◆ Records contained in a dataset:
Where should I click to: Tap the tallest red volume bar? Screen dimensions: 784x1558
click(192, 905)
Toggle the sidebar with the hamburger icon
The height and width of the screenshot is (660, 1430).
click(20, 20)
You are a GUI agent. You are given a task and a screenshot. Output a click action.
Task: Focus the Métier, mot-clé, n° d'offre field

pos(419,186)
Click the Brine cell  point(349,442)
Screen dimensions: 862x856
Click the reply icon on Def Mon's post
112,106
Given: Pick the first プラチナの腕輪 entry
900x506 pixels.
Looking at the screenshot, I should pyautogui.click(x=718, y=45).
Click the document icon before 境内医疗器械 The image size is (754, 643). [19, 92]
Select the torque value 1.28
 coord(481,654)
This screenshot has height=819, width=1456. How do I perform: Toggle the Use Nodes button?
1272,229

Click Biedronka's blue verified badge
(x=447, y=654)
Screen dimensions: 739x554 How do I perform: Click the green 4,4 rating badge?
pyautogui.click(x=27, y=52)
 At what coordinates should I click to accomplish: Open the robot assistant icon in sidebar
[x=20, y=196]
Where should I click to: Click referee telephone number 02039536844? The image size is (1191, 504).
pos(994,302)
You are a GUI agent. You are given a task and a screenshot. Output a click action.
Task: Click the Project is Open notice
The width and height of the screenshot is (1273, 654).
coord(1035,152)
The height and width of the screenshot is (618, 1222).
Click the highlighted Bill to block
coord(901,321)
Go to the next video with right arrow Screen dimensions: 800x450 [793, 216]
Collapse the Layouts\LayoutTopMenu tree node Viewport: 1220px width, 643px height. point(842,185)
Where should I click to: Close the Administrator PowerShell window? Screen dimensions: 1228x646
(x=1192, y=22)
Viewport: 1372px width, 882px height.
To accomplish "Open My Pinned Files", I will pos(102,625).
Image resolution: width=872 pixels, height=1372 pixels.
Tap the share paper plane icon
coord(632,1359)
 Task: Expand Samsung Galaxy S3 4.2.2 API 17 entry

◆ Work task: The answer should consist of every line above in which "Viewport" appears.

◆ Solution:
Collapse the Layouts\LayoutTopMenu tree node Viewport: 1220px width, 643px height. point(842,185)
Viewport: 1372px width, 882px height.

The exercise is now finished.